En sens inverse, et dans le même temps, le Pop Art sortait des musées et des grandes collections pour se répandre dans les milieux populaires ou au moins petits-bourgeois, sous les espèces de reproductions de reproductions, d’affiches, de produits dérivés et d’icônes, dispersés au sein de la société de masse. Qu’on songe aux Marylin ou aux Liz Taylor de Warhol, aux chiens assis kitschement arcimboldiens de Jeff Koons. Qu’il soit américain ou japonais c’est au Pop Art, à sa descendance et à sa parentèle que les grandes institutions muséales comme Versailles font appel pour le so called “dépoussiérage” de leur image et pour le renouvellement de leur public, très nécessaire à leurs yeux et cela pour des raisons qui ne tiennent pas exclusivement aux exigences de la démocratisation culturelle (non moins so called…). Je vois qu’il est question d’installer des musées dans les galeries marchandes, que certains y sont déjà ouverts, même. Ce n’est là que bouclage de la boucle, depuis le temps que les grands musées font toujours plus de place au commerce de copies industrielles et de reproductions de masse des pièces de leurs collections ; et même d’objets qui n’ont plus rien à voir avec elles — bref, depuis qu’ils se sont eux-mêmes transformés, pour une part sans cesse croissante de leurs espaces et de leurs activités, en galeries marchandes. Pop Music, Pop Art et Pop Literature sont bien devenus ce que portait leur nom, ou ce que leur nom consacrait dès leur origine : l’art de cette classe populaire dont on a vu qu’elle était culturellement la middle class, ou qu’elle l’englobait, ou que l’une et l’autre fusionnaient dans ce que le français appelle depuis longtemps, à tort ou à raison, la petite bourgeoisie. Or la petite bourgeoisie absorbe à son tour toutes les autres classes, leur sert de lieu de rendez-vous et de point de convergence, de melting pot 2 : la preuve en étant le langage, son langage, qu’elle impose comme étant universel, le langage (bonjour, ce midi, Monsieur Camus, les mamans), de même quelle a imposé sa musique comme étant la musique.

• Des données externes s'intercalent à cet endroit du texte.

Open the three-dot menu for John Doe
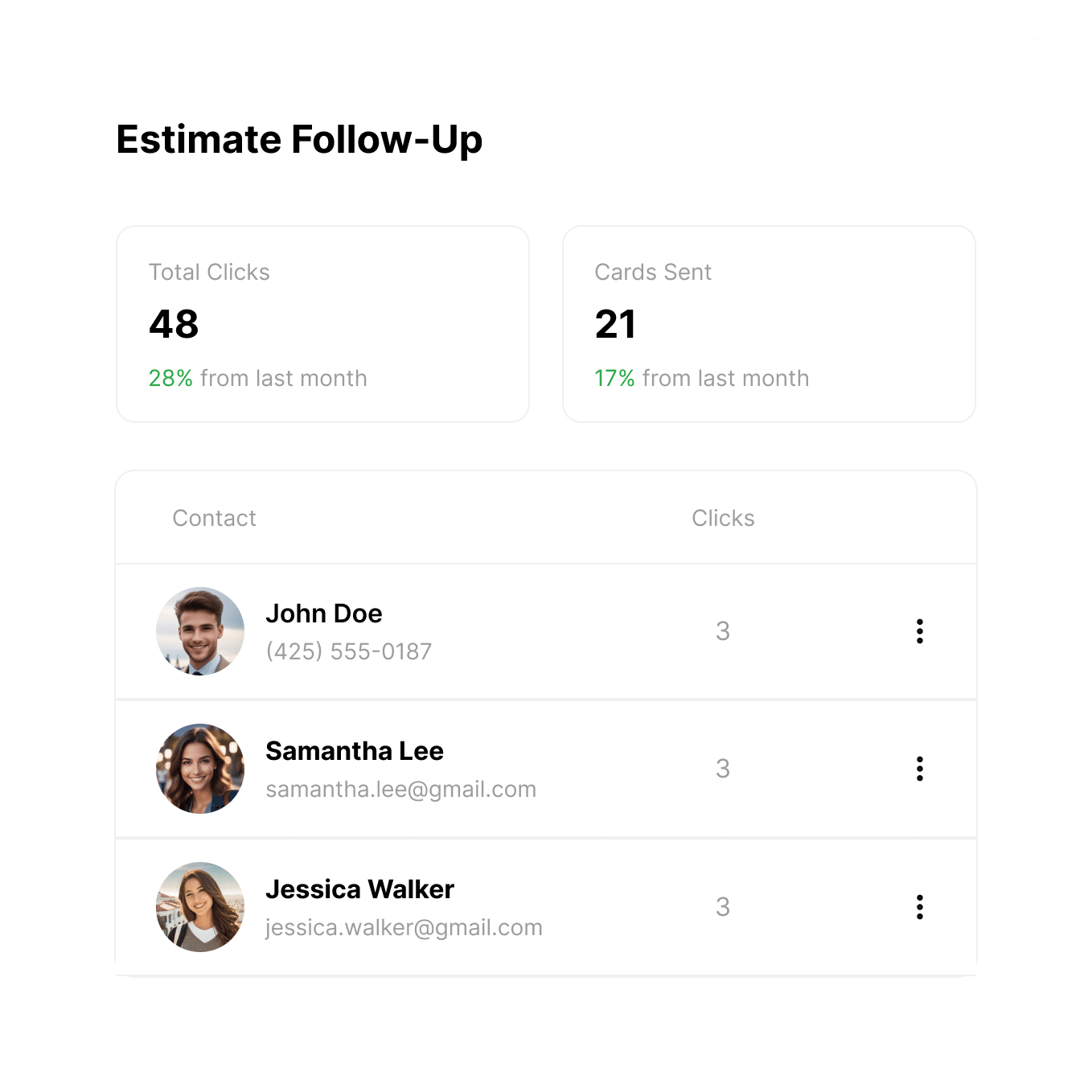 [919, 631]
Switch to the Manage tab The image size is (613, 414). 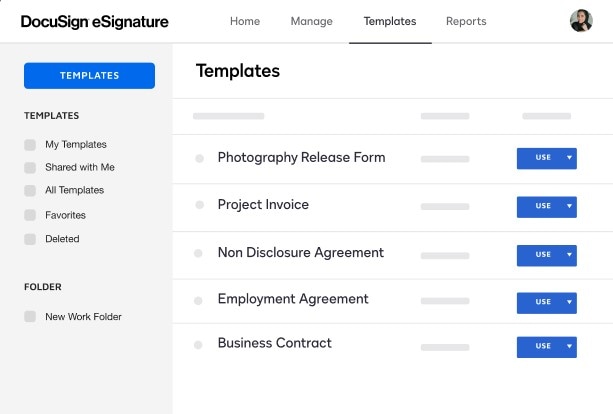point(312,21)
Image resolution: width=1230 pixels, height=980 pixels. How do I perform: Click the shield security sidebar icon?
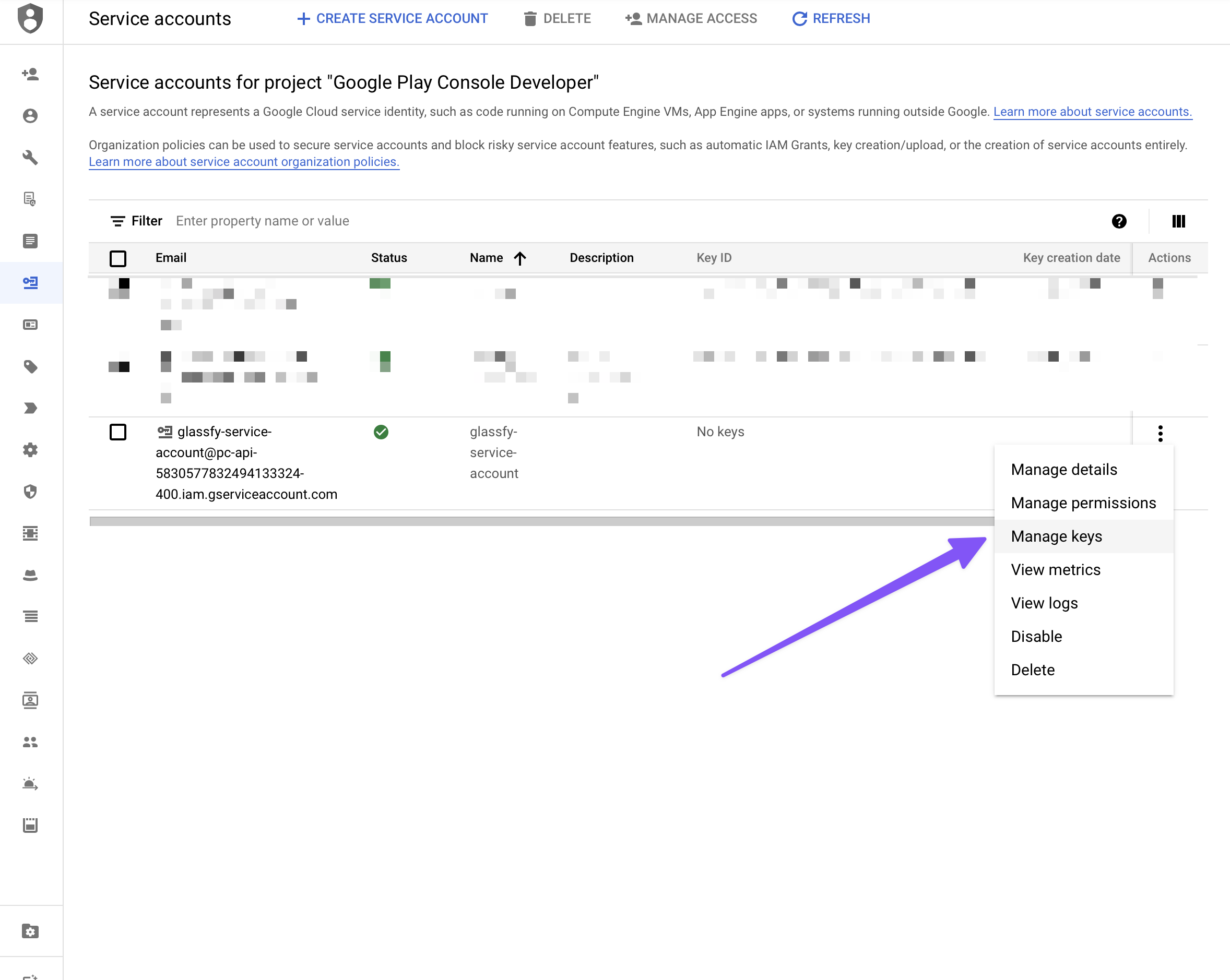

En société panoptiquement médiatique, c’est-à-dire où tout le monde est sous le contrôle permanent de tout le monde, une idéologie n’a de chance de l’emporter qu’en occupant des positions qui sont idéologiquement inattaquables : c’est-à-dire très faciles à défendre, à la fois, et très dangereuses à critiquer. Un cas extrême, qui permettra de me faire mieux comprendre, est celui des associations qui assurent la défense et soutiennent les revendications des handicapés : les gouvernements peuvent bien sûr ne pas satisfaire toutes leurs requêtes, mais qui oserait s’opposer ouvertement à leurs objectifs ? C’est impossible, l’indignation serait trop grande. Cette maison d’écrivain ou d’artiste perdra tout caractère d’authenticité si elle est adaptée, à l’occasion de son ouverture au public, à tous les besoins et exigences des handicapés mais tant pis, il n’est pas possible de ne pas s’y plier, à moins de renoncer au projet et de laisser la maison, abandonnée, tomber en ruine. On dira que ces objectifs et revendications des handicapés ne constituent pas une idéologie, et c’est vrai. Ils en présentent pourtant de nombreux éléments ; et il se pourrait bien qu’ils fussent centraux, même, à l’idéologie dominante, dont l’essence est quelle domine, justement — et très fort, d’autant plus fort —, par la faiblesse, par le handicap, par le désavantage imposé aux plus forts (notamment en matière culturelle), par l’avantage conféré aux plus faibles, ou présumés tels. L’idéologie sur laquelle la petite bourgeoisie appuie son pouvoir présente à merveille cette vertu de radicale inattaquabilité, si l’on ose dire : car cette classe est à la fois tout-puissante, étant partout, et parée de toutes les vertus de la victime, portant sur son front comme elle fait le souvenir des injustices et des humiliations subies (réelles ou supposées).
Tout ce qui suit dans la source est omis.